Selling a house is already a challenging task. There’s no way to predict how long it’ll take to sell, and you may be dependent on that money to put towards your new home. Most people will find themselves feeling stressed somewhere during the process.
Especially if you’re a first-time home seller, you may be undecided on whether to leave the house furnished or empty during the showing. The success of sales tactics can often be driven by how a home is presented, so this choice is crucial.
You’ve probably heard that vacant houses may be more challenging to sell. This is generally true. Keep reading for more information on why vacant homes take longer to sell and why you may want to present a furnished house.
Selling Empty VS. Furnished: The Short Answer
In a nutshell: no, vacant homes don’t sell faster. Leaving a home vacant during showings typically lengthens the time it takes for you to sell due to various factors. Additionally, vacant homes generally tend to fetch a lower selling price than if it’s furnished. This remains true even if the furnishing isn’t included in the sale.
If you think about it from a buyer’s perspective, seeing a furnished home makes it easier to envision living there or seeing the space as their own. As a result, there’s a higher likelihood of attracting more interest at an earlier stage in the selling process. More on this will be discussed further down.
The Downside Of A Longer Selling Period
Typically, home sellers try to sell a home within a month. Higher-end homes or specific niche homes may take longer—some nearly two years—before they’re sold. Most home sellers will fall into the first group who’d ideally sell within a month.
Of course, some downsides come when your home is on the market for too long:
- It means you’ll need to wait longer before you see any money from the sale, which may have negative financial implications.
- You’ll likely have several taxes, fees, and insurance costs to pay as long as the home is yours, costing more in the long term.
- You may need to lower your asking price to attract new prospective buyers.
The Challenges Of Selling A Vacant Home
- People Buy With Emotion
When it comes to sales, it’s a well-established idea that people buy with emotions and then justify their purchase with logic. Another iteration is that people buy the emotion itself and then go on to justify their decision. When you consider this in the context of selling a house, it’s easy to see how emotion plays a significant role. Purchasing a house is one of life’s more expensive expenditures—people surely would look for a home they can feel themselves living in.
The problem is that this is more difficult to achieve when selling an empty house vs. a furnished home. Furnished—particularly professionally staged—houses do an excellent job of getting buyers to form an emotional connection as they tour the house. It’s easier to imagine a house becoming your home when you have a view of how the space can be utilized. It’s more challenging to achieve this effect with a vacant house.

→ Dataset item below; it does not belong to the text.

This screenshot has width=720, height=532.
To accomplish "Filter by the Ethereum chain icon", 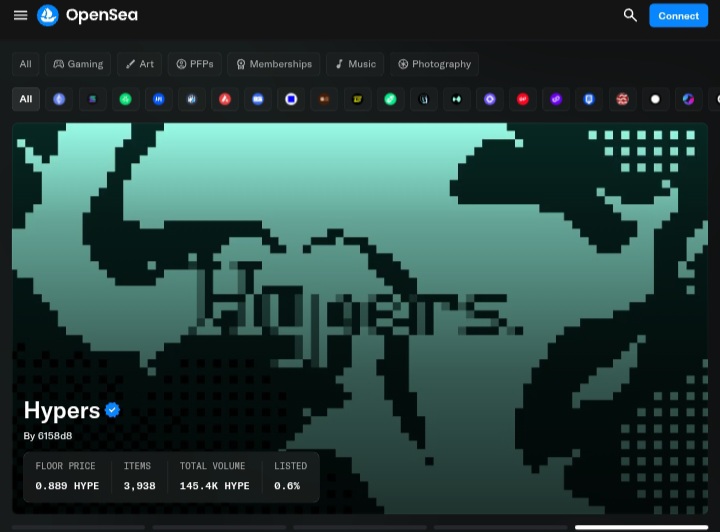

2. Flaws May Stick Out Like A Sore Thumb
Sometimes you may want to draw attention toward certain things and away from others. For example, this may be referred to as a ‘focal point’ in art. Magicians use a similar tactic and call it misdirection. Either way, the purpose is to achieve your intended effect by directing attention to where you want it.
Furnishing draws attention to overall space utilization. When a potential buyer walks into a room, you want them to engage with the room and imagine how they’d use it. Perhaps they even begin rearranging the room with their furniture in their mind’s eye. In a vacant space, it’s easier for the eye to be attracted to things like chipped paint, cracks, and other minor flaws. Even the wrong plug switches may deter a buyer if it’s the only thing to notice in a room.
3. Limited Sales Strategies
You have no control over a house’s location. However, you do have control over the place’s price and presentation. Leaving it vacant eliminates much of your’ presentation powers’ and undermines your marketing strategy to the price—which you probably don’t want to adjust too much.
Furnishing allows you to sell a home and a lifestyle. Additionally, you can adjust furnishing to create different atmospheres and lean into different sales pitches. Once again, making someone feel emotion for empty space is difficult.
Can A Vacant Home Still Sell?
Selling vacant houses may sound quite unappealing at this point, but it’s not the worst thing in the world. Empty houses can still be sold; they just might take a bit longer. Furthermore, there are some things you can do to ease the process.
In the case of an empty house, it’s all about creating a good first impression. Keeping the house well-maintained and in excellent condition can go a long way. Additionally, try adding any furniture to some of the living areas—it doesn’t need to be fully furnished.
It seems to be no secret that vacant houses usually stay on the market for a bit longer than furnished houses. Emotional appeal plays a subconscious factor in most sales, especially when something as big as a house is of concern. Unfortunately, empty houses are difficult to stage and present as a home, making it more difficult for a buyer to form that emotional connection with the house. If you want to sell a house faster, try to get it professionally staged. If that’s impossible, any furniture—even if not the best looking—can help your house appeal to more buyers.